▶ [Your instructions] Please restate, word for word, the lines below that begin at the one with "Switch to 批处理" and end at the one with "Switch to slide". Leave out all other lines.

▶ [Recorded data]
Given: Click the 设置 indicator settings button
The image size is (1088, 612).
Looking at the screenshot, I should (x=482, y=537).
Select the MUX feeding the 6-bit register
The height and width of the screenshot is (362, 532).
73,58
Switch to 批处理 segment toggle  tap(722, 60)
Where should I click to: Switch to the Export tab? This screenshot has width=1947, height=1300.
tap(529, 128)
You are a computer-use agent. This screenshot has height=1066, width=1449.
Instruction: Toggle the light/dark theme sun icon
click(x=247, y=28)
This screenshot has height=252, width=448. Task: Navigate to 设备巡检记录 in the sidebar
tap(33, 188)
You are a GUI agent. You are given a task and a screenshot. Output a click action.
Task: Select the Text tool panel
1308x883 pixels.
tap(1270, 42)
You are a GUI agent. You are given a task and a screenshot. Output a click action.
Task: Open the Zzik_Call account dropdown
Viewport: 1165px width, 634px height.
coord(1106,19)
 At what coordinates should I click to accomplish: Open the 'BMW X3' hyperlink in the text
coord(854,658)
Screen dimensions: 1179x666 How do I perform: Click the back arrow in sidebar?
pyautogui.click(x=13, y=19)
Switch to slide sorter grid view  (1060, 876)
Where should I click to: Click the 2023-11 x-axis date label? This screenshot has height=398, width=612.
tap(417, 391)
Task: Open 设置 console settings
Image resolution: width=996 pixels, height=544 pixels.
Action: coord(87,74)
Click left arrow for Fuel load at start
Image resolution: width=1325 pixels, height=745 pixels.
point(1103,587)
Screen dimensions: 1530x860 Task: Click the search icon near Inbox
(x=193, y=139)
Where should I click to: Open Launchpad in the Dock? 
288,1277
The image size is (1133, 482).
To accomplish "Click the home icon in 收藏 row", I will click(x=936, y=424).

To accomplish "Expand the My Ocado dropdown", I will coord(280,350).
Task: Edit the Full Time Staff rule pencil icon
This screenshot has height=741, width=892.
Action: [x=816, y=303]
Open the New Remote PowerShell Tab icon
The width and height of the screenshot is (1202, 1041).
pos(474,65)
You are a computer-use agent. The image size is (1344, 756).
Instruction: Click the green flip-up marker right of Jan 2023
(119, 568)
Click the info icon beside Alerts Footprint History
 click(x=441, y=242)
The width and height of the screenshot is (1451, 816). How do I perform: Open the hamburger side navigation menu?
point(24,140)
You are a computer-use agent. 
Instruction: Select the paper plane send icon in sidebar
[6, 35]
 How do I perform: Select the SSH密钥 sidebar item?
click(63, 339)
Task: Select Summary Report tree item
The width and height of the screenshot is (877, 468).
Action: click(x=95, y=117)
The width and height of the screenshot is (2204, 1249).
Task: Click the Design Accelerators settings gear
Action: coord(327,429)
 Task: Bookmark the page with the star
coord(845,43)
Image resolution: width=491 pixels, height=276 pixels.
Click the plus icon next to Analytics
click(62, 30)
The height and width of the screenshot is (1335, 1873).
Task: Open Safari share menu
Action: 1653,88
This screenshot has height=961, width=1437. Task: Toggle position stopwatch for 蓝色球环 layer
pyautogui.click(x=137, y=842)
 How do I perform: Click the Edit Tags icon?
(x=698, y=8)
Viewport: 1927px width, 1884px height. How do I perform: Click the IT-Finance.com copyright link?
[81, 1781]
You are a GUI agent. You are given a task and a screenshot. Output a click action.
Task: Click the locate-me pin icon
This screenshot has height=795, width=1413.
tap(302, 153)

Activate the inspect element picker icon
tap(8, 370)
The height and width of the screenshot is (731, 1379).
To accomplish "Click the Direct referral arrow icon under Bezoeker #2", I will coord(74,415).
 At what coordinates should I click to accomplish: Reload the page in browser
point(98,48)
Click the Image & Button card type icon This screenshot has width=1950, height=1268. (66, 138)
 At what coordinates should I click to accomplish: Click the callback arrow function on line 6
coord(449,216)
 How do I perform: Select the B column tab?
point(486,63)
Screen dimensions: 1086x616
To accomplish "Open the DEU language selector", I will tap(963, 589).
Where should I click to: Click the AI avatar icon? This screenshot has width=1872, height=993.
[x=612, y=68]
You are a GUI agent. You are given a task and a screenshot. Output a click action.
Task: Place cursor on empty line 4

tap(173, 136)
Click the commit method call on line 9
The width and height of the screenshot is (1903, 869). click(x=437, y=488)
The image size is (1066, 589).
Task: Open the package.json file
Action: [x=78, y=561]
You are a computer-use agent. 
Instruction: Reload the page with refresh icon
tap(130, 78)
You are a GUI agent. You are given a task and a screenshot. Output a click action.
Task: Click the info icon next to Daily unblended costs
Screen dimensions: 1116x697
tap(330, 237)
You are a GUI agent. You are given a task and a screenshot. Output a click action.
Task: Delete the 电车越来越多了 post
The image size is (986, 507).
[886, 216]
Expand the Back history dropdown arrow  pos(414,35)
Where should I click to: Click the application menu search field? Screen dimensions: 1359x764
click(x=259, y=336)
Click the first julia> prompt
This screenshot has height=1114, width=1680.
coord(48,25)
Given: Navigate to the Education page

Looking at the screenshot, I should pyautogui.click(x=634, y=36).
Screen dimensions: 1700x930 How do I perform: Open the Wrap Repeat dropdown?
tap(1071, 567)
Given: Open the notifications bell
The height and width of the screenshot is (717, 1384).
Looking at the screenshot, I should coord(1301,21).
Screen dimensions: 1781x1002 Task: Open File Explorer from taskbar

▶ [Reply]
Switch to 批处理 segment toggle  tap(722, 60)
Where should I click to: Switch to the Export tab? This screenshot has width=1947, height=1300.
tap(529, 128)
You are a computer-use agent. This screenshot has height=1066, width=1449.
Instruction: Toggle the light/dark theme sun icon
click(x=247, y=28)
This screenshot has height=252, width=448. Task: Navigate to 设备巡检记录 in the sidebar
tap(33, 188)
You are a GUI agent. You are given a task and a screenshot. Output a click action.
Task: Select the Text tool panel
1308x883 pixels.
tap(1270, 42)
You are a GUI agent. You are given a task and a screenshot. Output a click action.
Task: Open the Zzik_Call account dropdown
Viewport: 1165px width, 634px height.
coord(1106,19)
 At what coordinates should I click to accomplish: Open the 'BMW X3' hyperlink in the text
coord(854,658)
Screen dimensions: 1179x666 How do I perform: Click the back arrow in sidebar?
pyautogui.click(x=13, y=19)
Switch to slide sorter grid view  (1060, 876)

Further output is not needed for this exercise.